Reproduce the data exactly; no word may be added or dropped.

(Data excerpts)
━━━━━━━━

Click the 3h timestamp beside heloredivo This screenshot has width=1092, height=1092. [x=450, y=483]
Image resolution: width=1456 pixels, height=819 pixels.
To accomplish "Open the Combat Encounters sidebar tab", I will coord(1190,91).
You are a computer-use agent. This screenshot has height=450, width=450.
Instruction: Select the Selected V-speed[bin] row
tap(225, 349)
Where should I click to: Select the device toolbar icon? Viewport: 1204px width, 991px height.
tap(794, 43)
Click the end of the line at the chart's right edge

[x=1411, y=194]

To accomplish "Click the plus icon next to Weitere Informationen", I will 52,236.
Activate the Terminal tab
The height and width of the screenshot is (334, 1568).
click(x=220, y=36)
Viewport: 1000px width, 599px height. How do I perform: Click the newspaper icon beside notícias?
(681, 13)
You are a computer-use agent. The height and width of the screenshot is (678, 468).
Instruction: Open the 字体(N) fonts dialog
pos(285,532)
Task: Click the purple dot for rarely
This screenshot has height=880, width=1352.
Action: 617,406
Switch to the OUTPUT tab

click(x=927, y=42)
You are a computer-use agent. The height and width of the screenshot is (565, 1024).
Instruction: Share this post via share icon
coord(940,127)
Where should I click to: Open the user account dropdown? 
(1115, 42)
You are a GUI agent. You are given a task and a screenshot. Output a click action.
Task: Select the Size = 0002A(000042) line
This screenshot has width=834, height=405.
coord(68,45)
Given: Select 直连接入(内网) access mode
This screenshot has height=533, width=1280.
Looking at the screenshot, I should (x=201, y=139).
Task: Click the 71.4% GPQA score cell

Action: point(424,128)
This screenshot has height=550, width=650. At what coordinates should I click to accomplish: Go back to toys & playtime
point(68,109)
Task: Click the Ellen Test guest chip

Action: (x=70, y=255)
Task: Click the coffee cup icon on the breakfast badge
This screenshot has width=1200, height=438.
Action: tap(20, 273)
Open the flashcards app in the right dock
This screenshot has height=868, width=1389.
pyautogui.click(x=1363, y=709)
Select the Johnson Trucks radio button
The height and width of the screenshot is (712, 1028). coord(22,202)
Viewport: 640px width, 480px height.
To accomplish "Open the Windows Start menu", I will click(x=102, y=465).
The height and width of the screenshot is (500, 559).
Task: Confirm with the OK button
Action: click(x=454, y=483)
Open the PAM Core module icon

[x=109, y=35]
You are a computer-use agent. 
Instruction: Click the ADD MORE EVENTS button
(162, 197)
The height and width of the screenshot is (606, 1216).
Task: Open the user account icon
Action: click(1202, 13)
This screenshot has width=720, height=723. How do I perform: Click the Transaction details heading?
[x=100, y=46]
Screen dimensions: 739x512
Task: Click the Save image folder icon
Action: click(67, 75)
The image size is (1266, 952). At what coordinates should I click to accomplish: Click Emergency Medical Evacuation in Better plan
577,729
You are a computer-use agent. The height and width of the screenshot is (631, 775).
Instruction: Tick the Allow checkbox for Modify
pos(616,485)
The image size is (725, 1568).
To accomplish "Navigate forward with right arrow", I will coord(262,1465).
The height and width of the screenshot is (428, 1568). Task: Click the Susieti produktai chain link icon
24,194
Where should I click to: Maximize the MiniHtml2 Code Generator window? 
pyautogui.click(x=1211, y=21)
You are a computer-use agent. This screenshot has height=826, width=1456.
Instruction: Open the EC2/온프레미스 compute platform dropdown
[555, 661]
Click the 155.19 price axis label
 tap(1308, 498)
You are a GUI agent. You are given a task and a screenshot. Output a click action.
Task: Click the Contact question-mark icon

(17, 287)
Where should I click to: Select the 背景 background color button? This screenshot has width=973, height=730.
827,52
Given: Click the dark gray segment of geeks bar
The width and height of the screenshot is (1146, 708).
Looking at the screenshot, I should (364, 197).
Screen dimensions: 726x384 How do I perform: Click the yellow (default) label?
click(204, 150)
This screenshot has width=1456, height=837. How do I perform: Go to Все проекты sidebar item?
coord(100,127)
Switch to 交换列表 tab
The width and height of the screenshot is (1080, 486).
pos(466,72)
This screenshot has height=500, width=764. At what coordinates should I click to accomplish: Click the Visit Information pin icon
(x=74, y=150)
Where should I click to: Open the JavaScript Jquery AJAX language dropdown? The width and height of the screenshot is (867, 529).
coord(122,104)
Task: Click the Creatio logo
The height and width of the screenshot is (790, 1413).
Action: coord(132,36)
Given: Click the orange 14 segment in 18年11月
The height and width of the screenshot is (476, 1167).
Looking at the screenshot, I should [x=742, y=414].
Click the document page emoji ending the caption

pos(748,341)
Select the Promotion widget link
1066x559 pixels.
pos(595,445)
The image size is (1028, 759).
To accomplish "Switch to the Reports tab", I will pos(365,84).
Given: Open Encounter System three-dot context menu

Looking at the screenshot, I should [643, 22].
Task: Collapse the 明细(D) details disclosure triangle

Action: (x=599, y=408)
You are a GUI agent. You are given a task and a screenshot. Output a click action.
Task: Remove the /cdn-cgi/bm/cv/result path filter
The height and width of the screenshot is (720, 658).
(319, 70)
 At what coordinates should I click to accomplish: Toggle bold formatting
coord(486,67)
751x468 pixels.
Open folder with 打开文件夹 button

━━━━━━━━

(Result)
Click the 3h timestamp beside heloredivo This screenshot has width=1092, height=1092. [x=450, y=483]
Image resolution: width=1456 pixels, height=819 pixels.
To accomplish "Open the Combat Encounters sidebar tab", I will coord(1190,91).
You are a computer-use agent. This screenshot has height=450, width=450.
Instruction: Select the Selected V-speed[bin] row
tap(225, 349)
Where should I click to: Select the device toolbar icon? Viewport: 1204px width, 991px height.
tap(794, 43)
Click the end of the line at the chart's right edge

[x=1411, y=194]

To accomplish "Click the plus icon next to Weitere Informationen", I will 52,236.
Activate the Terminal tab
The height and width of the screenshot is (334, 1568).
click(x=220, y=36)
Viewport: 1000px width, 599px height. How do I perform: Click the newspaper icon beside notícias?
(681, 13)
You are a computer-use agent. The height and width of the screenshot is (678, 468).
Instruction: Open the 字体(N) fonts dialog
pos(285,532)
Task: Click the purple dot for rarely
This screenshot has height=880, width=1352.
Action: 617,406
Switch to the OUTPUT tab

click(x=927, y=42)
You are a computer-use agent. The height and width of the screenshot is (565, 1024).
Instruction: Share this post via share icon
coord(940,127)
Where should I click to: Open the user account dropdown? 
(1115, 42)
You are a GUI agent. You are given a task and a screenshot. Output a click action.
Task: Select the Size = 0002A(000042) line
This screenshot has width=834, height=405.
coord(68,45)
Given: Select 直连接入(内网) access mode
This screenshot has height=533, width=1280.
Looking at the screenshot, I should (x=201, y=139).
Task: Click the 71.4% GPQA score cell

Action: point(424,128)
This screenshot has height=550, width=650. At what coordinates should I click to accomplish: Go back to toys & playtime
point(68,109)
Task: Click the Ellen Test guest chip

Action: (x=70, y=255)
Task: Click the coffee cup icon on the breakfast badge
This screenshot has width=1200, height=438.
Action: tap(20, 273)
Open the flashcards app in the right dock
This screenshot has height=868, width=1389.
pyautogui.click(x=1363, y=709)
Select the Johnson Trucks radio button
The height and width of the screenshot is (712, 1028). coord(22,202)
Viewport: 640px width, 480px height.
To accomplish "Open the Windows Start menu", I will click(x=102, y=465).
The height and width of the screenshot is (500, 559).
Task: Confirm with the OK button
Action: click(x=454, y=483)
Open the PAM Core module icon

[x=109, y=35]
You are a computer-use agent. 
Instruction: Click the ADD MORE EVENTS button
(162, 197)
The height and width of the screenshot is (606, 1216).
Task: Open the user account icon
Action: click(1202, 13)
This screenshot has width=720, height=723. How do I perform: Click the Transaction details heading?
[x=100, y=46]
Screen dimensions: 739x512
Task: Click the Save image folder icon
Action: click(67, 75)
The image size is (1266, 952). At what coordinates should I click to accomplish: Click Emergency Medical Evacuation in Better plan
577,729
You are a computer-use agent. The height and width of the screenshot is (631, 775).
Instruction: Tick the Allow checkbox for Modify
pos(616,485)
The image size is (725, 1568).
To accomplish "Navigate forward with right arrow", I will coord(262,1465).
The height and width of the screenshot is (428, 1568). Task: Click the Susieti produktai chain link icon
24,194
Where should I click to: Maximize the MiniHtml2 Code Generator window? 
pyautogui.click(x=1211, y=21)
You are a computer-use agent. This screenshot has height=826, width=1456.
Instruction: Open the EC2/온프레미스 compute platform dropdown
[555, 661]
Click the 155.19 price axis label
 tap(1308, 498)
You are a GUI agent. You are given a task and a screenshot. Output a click action.
Task: Click the Contact question-mark icon

(17, 287)
Where should I click to: Select the 背景 background color button? This screenshot has width=973, height=730.
827,52
Given: Click the dark gray segment of geeks bar
The width and height of the screenshot is (1146, 708).
Looking at the screenshot, I should (364, 197).
Screen dimensions: 726x384 How do I perform: Click the yellow (default) label?
click(204, 150)
This screenshot has width=1456, height=837. How do I perform: Go to Все проекты sidebar item?
coord(100,127)
Switch to 交换列表 tab
The width and height of the screenshot is (1080, 486).
pos(466,72)
This screenshot has height=500, width=764. At what coordinates should I click to accomplish: Click the Visit Information pin icon
(x=74, y=150)
Where should I click to: Open the JavaScript Jquery AJAX language dropdown? The width and height of the screenshot is (867, 529).
coord(122,104)
Task: Click the Creatio logo
The height and width of the screenshot is (790, 1413).
Action: coord(132,36)
Given: Click the orange 14 segment in 18年11月
The height and width of the screenshot is (476, 1167).
Looking at the screenshot, I should [x=742, y=414].
Click the document page emoji ending the caption

pos(748,341)
Select the Promotion widget link
1066x559 pixels.
pos(595,445)
The image size is (1028, 759).
To accomplish "Switch to the Reports tab", I will pos(365,84).
Given: Open Encounter System three-dot context menu

Looking at the screenshot, I should [643, 22].
Task: Collapse the 明细(D) details disclosure triangle

Action: (x=599, y=408)
You are a GUI agent. You are given a task and a screenshot. Output a click action.
Task: Remove the /cdn-cgi/bm/cv/result path filter
The height and width of the screenshot is (720, 658).
(319, 70)
 At what coordinates should I click to accomplish: Toggle bold formatting
coord(486,67)
751x468 pixels.
Open folder with 打开文件夹 button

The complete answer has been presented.